Students of Rupert Murdoch may wonder why an 88-year-old multi-billionaire would devote his last years to destabilizing democracy, promoting division and thwarting efforts to slow climate change.
“There is no why,” newspaper editor Larry Lamb (Jonny Lee Miller) says early in James Graham’s absorbing Ink, as part of a discussion with the young Murdoch about journalism’s five “W’s.” (Who, What, Where and When are the others.) “Sometimes shit just happens.”
Ever-so-timely although ripped from headlines a half-century old, Ink chronicles The Sun‘s first year under Murdoch control, 1969-70.
Bertie Carvel, who won an Olivier Award for originating the role in London, plays the press baron to perfection as a stooped, uptight, shrewd and weirdly charismatic capitalist.

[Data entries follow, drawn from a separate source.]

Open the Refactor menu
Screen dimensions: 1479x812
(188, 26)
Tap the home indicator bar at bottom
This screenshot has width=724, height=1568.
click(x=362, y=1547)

Ink isn’t polemical — you could even call it fair and balanced in depicting how Murdoch’s contagious competitiveness inspires his skeleton staff. His upstart Sun challenges the establishment Mirror in a race to the bottom in journalistic quality — and a race to the top in sales.
Lamb, whom Murdoch recruits to turn The Sun around, introduces mainstream ogling with the (now-retired) “Page 3 Girls” — photos of women with their breasts exposed. Lamb also serializes a real-life kidnapping that hits close to home, over the objections of his publisher. The stunt boosts circulation but ends tragically.
Director Rupert Goold (King Charles III) keeps the mood celebratory, at least in Act One, with impromptu dancing in the newsroom (swinging-’60s choreography by Lynne Page) and a delightful segment of editors dramatizing headlines. Set and costume designer Bunny Christie creates an evocative Fleet Street milieu, with metal desks piled vertically.
The top-notch ensemble includes David Wilson Barnes (playing The Sun‘s news editor) , Andrew Durand (a photographer and breathless actor who hawks the Sun on TV), Robert Stanton (Sun news editor) and Rana Roy (singer, dancer and cerebral Page 3 Girl).
The play is filled with memorable Murdoch-isms. He tells Lamb that by creating a popular paper for the masses, they’re unleashing a new, anti-establishment part of the British character. “Power replaces itself with itself,” Murdoch says. “And you can either stand on the other side of the window, tap tap tap, asking to come in, or we establish a new line of ascension.” And — “Do you know what I hear when I hear ‘codes,’ and ‘traditions?'” Murdoch asks. “I hear the rules as written by those who benefit from them, to stop others from treading on their turf.”
Murdoch evolves from a give-the-people-what-they-want disruptor to proscriptive populist. “People don’t always know what they want,” Murdoch tells Lamb. “They might think something is in their best interest, but you can in fact tell them it’s the other thing instead.”
As he prepares to leave for New York to buy a television network, Murdoch says he learned from Lamb that people like stories. Ink is a great story: lively, inventive and chilling.
Ink is at Manhattan Theatre Club’s Samuel J. Friedman Theatre.